As there are various types of taxpayers, the IRS has designated different names for different kinds of taxes. Therefore, people often get confused about different types of taxes.
So you may ask, what is the difference between a tax identification number and an Employer Identification Number (or EIN)? Let’s understand what are they first:
The tax identification number is a generic term issued by the IRS for tax identification. It is a 9 digit number unique to each individual, business, or other entity to track tax obligations and payments made to the IRS.
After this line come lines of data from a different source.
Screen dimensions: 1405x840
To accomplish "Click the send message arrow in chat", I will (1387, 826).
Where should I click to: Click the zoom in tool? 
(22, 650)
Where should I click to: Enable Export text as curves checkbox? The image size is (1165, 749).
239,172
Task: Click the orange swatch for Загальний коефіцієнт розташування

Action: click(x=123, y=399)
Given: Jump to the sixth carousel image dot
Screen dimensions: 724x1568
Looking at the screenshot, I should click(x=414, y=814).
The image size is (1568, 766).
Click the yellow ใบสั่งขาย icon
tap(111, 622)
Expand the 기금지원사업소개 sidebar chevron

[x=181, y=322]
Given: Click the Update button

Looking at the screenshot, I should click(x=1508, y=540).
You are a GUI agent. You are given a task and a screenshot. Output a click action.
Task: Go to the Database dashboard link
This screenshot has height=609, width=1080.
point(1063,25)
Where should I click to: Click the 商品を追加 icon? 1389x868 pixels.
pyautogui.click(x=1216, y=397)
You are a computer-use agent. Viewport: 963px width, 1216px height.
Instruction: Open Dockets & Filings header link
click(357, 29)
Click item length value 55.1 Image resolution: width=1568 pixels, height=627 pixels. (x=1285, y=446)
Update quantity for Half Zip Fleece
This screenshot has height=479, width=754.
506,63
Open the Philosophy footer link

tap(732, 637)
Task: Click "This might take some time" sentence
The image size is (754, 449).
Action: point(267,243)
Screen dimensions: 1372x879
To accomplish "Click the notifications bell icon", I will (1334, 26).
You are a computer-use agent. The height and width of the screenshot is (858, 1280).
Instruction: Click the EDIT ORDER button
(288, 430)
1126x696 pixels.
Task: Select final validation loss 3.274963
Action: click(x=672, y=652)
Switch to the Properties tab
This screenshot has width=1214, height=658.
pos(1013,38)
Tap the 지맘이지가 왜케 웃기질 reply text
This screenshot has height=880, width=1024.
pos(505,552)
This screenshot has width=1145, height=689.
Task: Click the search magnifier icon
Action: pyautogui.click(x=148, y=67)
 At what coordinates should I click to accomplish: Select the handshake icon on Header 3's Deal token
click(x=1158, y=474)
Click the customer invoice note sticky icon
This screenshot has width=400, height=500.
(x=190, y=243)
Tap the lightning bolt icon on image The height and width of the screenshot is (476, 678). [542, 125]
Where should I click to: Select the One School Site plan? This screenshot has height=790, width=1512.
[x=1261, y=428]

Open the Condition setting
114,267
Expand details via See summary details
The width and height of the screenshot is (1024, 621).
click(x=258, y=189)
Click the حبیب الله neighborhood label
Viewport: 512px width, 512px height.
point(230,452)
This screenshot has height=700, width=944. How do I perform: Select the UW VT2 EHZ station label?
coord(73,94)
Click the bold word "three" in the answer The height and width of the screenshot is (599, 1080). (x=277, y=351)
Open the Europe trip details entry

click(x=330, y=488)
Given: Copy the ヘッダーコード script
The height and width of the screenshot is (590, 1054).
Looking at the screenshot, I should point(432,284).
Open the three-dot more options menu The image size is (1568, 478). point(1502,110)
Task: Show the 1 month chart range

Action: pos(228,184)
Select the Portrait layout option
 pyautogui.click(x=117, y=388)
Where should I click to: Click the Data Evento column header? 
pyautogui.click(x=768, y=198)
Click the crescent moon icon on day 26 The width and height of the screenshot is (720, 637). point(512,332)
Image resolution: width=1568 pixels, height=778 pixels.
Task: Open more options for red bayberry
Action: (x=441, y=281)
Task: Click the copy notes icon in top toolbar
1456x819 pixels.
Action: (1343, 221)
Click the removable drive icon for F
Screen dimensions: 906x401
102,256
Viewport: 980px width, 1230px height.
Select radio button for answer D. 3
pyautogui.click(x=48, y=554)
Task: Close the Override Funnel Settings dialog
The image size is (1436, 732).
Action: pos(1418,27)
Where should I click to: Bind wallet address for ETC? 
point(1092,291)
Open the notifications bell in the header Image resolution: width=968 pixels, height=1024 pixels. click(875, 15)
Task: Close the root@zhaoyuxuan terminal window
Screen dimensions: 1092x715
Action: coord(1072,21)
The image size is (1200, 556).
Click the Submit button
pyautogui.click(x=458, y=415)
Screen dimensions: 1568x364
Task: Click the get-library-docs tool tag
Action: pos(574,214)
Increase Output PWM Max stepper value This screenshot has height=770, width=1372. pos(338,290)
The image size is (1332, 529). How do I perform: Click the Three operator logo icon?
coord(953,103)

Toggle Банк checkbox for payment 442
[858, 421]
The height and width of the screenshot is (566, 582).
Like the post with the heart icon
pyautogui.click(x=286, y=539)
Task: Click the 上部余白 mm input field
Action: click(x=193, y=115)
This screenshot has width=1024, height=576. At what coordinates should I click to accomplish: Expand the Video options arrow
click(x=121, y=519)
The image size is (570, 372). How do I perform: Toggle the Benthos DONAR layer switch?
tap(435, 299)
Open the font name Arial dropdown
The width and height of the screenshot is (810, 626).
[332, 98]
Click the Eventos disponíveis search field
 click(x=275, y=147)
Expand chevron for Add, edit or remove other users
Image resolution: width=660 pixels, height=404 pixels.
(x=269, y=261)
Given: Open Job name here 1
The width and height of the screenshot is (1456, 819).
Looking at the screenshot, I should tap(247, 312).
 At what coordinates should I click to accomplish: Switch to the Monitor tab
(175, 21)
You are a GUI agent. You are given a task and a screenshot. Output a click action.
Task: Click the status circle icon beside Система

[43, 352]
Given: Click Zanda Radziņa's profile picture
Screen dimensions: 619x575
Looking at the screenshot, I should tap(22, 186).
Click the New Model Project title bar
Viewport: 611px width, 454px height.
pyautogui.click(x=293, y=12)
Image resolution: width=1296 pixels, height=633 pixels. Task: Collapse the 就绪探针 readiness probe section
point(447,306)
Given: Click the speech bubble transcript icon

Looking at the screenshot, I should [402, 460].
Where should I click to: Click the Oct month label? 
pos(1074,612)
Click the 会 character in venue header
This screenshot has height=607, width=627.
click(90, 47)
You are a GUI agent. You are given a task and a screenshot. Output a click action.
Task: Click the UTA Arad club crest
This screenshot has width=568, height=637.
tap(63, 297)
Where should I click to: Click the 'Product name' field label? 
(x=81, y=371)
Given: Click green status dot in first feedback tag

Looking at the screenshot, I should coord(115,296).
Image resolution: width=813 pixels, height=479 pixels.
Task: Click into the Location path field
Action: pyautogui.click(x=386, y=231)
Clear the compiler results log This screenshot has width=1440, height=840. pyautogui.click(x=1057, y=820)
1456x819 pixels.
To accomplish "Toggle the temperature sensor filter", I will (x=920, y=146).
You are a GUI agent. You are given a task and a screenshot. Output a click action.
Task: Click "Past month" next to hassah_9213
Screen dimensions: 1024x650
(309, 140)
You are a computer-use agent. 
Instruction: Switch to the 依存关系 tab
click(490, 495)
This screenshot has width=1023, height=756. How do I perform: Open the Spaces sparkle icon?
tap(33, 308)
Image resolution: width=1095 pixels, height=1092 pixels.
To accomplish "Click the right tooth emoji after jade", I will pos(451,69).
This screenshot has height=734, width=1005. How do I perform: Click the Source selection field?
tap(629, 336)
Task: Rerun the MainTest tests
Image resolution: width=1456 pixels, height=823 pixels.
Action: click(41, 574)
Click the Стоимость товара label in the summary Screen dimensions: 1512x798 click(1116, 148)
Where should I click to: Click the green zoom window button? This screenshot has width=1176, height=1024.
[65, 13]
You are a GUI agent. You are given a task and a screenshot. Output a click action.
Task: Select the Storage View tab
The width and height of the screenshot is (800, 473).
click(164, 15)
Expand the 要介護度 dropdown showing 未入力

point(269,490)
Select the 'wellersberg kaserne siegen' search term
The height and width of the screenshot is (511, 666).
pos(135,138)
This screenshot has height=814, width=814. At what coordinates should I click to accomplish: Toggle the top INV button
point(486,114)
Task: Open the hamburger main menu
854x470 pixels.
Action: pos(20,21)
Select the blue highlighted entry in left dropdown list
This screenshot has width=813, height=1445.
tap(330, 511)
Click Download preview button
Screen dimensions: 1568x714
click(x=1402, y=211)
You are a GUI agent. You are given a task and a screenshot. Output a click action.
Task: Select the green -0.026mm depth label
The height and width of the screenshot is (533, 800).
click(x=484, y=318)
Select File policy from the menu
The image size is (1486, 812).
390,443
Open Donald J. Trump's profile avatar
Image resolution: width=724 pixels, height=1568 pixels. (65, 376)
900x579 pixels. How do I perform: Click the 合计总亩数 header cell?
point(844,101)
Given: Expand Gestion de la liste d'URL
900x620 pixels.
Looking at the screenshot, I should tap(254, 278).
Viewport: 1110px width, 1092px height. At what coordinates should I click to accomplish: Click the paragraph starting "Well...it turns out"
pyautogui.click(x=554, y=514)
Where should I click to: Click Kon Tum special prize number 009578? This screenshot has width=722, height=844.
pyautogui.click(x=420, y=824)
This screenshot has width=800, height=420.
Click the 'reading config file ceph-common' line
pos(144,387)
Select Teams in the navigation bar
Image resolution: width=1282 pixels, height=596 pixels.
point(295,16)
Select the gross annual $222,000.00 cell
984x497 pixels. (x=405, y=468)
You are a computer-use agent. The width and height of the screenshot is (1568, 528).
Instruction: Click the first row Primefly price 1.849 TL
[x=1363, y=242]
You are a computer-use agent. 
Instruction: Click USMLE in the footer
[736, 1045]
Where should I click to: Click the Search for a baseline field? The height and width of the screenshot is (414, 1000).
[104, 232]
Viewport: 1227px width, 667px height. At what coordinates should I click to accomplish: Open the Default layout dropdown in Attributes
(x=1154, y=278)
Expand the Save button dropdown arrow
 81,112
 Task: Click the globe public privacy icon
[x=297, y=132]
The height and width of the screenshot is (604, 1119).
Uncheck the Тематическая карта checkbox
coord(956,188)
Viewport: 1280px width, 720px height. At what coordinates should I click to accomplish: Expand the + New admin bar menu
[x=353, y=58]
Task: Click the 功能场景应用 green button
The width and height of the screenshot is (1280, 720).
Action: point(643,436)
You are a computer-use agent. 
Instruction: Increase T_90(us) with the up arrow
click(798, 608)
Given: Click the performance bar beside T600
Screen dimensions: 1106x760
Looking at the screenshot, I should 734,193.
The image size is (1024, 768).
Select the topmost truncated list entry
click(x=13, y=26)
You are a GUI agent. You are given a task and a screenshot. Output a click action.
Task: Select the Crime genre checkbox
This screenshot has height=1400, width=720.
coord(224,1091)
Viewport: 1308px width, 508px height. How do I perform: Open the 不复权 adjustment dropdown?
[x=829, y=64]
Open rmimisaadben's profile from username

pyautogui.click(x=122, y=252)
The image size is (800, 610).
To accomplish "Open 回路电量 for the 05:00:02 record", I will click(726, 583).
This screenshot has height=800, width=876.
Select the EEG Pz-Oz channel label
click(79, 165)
Every business/company that works in the United States must have a Tax ID. It is used by the Federal government, state and local government, banks, vendors, and creditors to identify your business.
Tax ID is often required for various matters such as hiring employees, opening a business bank account, getting business licenses, filing payroll taxes, etc.
The benefit of Tax ID is that it differentiates all the businesses with the same name. Companies with the same names will have unique tax IDs that will make the tax tracking and payment process easy.
Sole proprietorships and general partnerships are allowed to apply anytime for TIN. However, the same is not valid for corporations and LLCs.
Corporations and LLCs can apply for tax ID when the respective state agency approves their formation document.
- You withhold tax while making payments
- You have business as a corporation, LLC, limited partnership
- You do business with estates, nonprofit organizations, trusts, or farmers’ cooperatives
- You do not use social security numbers for your business
- You have employees
- You file an employment-related tax return
- You want the calendar year and financial business year to be the same
The generic tax identification number is further divided into five types:
- EIN or Employer Identification Number
- ITIN or Individual Taxpayer Identification Number
- SSN or Social Security Number
- PTIN or Preparer Taxpayer Identification Number
- ATIN or Adoption Taxpayer Identification Number
An Employer Identification Number (EIN) is a 9 digit number issued by IRS to identify the business entity/company. Although the name shows that it is related to employees, you don’t need employees to get EIN.
With EIN, IRS identifies all the taxpayers who are liable to file their business tax returns.
You can get EIN if you fulfill any of the given requirements:
- You have employees.
- You run as a corporation or a partnership firm.
- You withhold taxes.
- You do business with a trust, estate, nonprofit organization, or farmers’ cooperative,
TIN identifies individuals and businesses to ensure tax compliance. Everyone should mention his TIN in tax returns and all other documents while filing with the IRS.
EIN is a type of TIN that is used to identify only businesses and not individuals. It is similar to a social security number that recognizes only businesses.
TIN is required for federal income tax and several other tax purposes. EIN is a must for the business owner for purposes such as opening a business bank account, filing your tax returns, and applying for business licenses.